In a 2011 case concerning traffic noise and pollution, the absence of an adequate investigation before a decision on the location of a road was one of the factors leading the ECtHR to conclude that the Convention had been violated.48 Grimkovskaya v. Ukraine (38182/03) Sections 67 and 72.
7.4.2. Section 112, second and third paragraph, of the Constitution
In the 2020 climate case, the Norwegian Supreme Court held that paragraphs two and three of Section 112 read in conjunction set out a duty for the State to investigate the consequences of planned environmental intereferences.49HR-2020-2472-P para. 183. The Court stated that an investigatory duty is necessary in order for the citizens to be able to safeguard their substantial rights under Section 112. Furthermore, the Court held that the requirements of the duty become stricter as the potential consequences of the interference become more severe. The duty to investigate is subject to judicial review with the level of scrutiny dependent on the severity of the consequences in question.

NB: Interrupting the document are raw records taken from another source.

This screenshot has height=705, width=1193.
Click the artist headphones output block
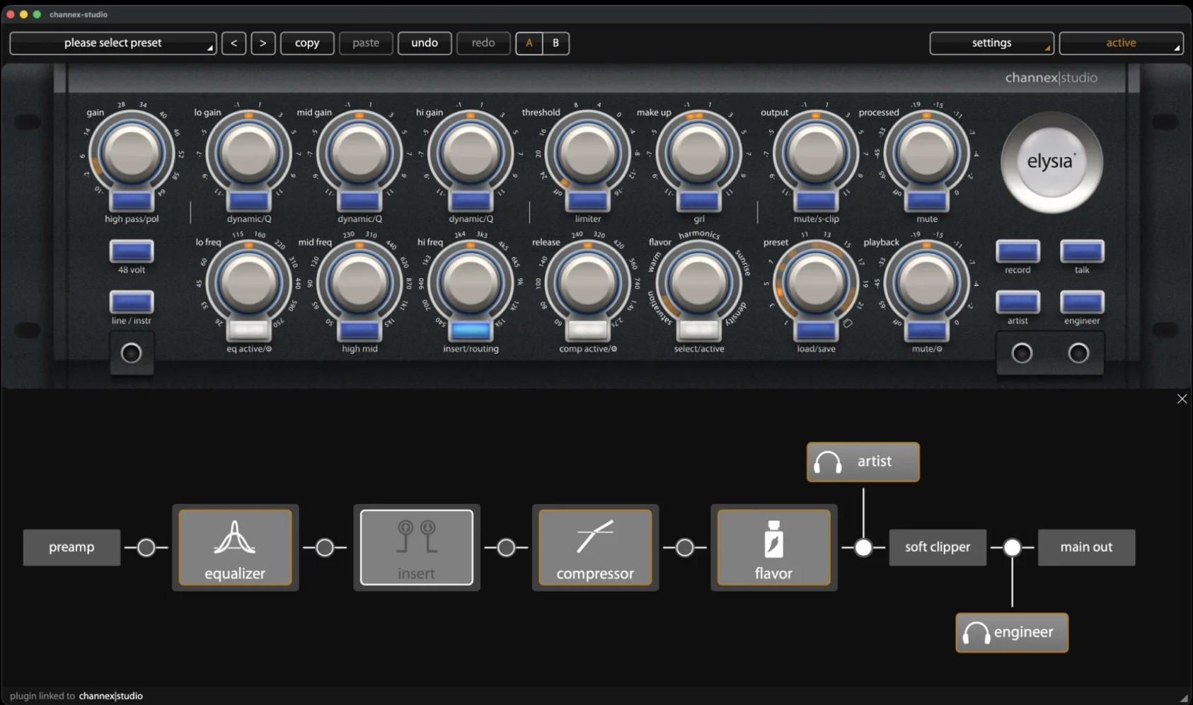coord(863,462)
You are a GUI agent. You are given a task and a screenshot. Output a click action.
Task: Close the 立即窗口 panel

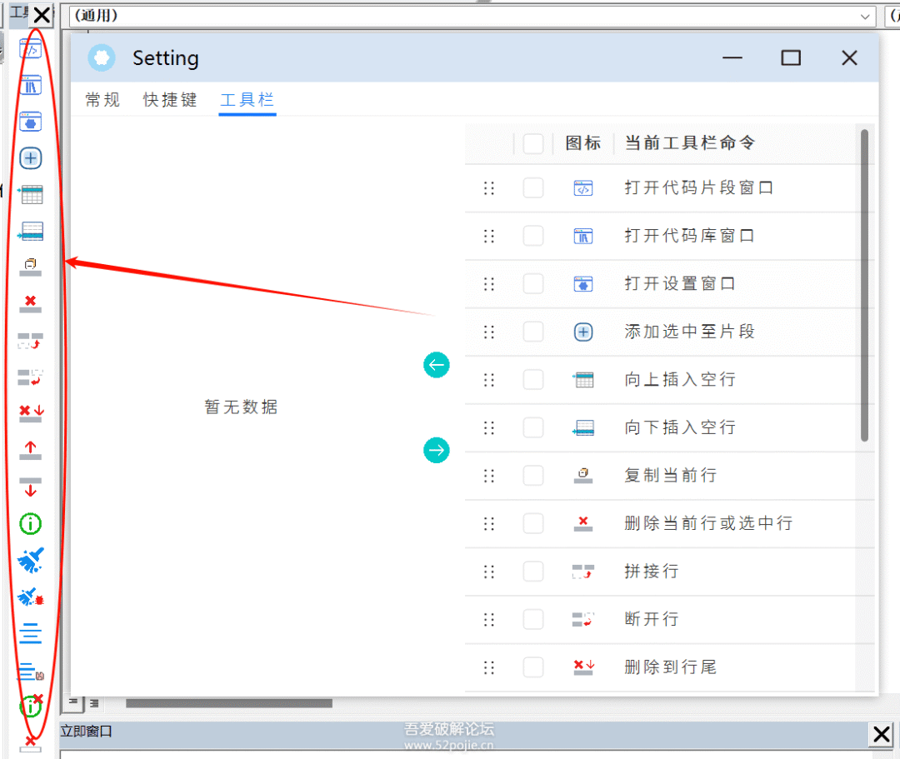(881, 734)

As to the more specific requirements of the duty to investigate, the Court held that a number of factors will have to be taken into consideration. In addition to the severity of the potential consequences, this includes the nature of the intervention in question and the geographical location of the intervention. In relation to petroleum activites in the Barents Sea, for example, the scope of the investigation will be affected by the specific challenges relating to the ice front and the polar front. Furthermore, the Court stated that the climate impact of an environmental intervention has to be given special consideration when assessing the scope of the duty to investigate, as the effects of GHG emissions will be the same regardless of where they occur.50HR-2020-2472-P para. 225.
Section 112 thus establishes relatively strict requirements for impact assessments in connection to permits allowing major greenhouse gas emissions. Permits allowing for the extraction of oil and gas from the continental shelf (PUD) would have to assess the climate effect of the totality of the emissions the permit may entail, regardless of where the carbon is finally combusted. The investigation and disclosure of such matters is fundamental for citizens to be able to participate in decision-making and hold politicians accountable in elections.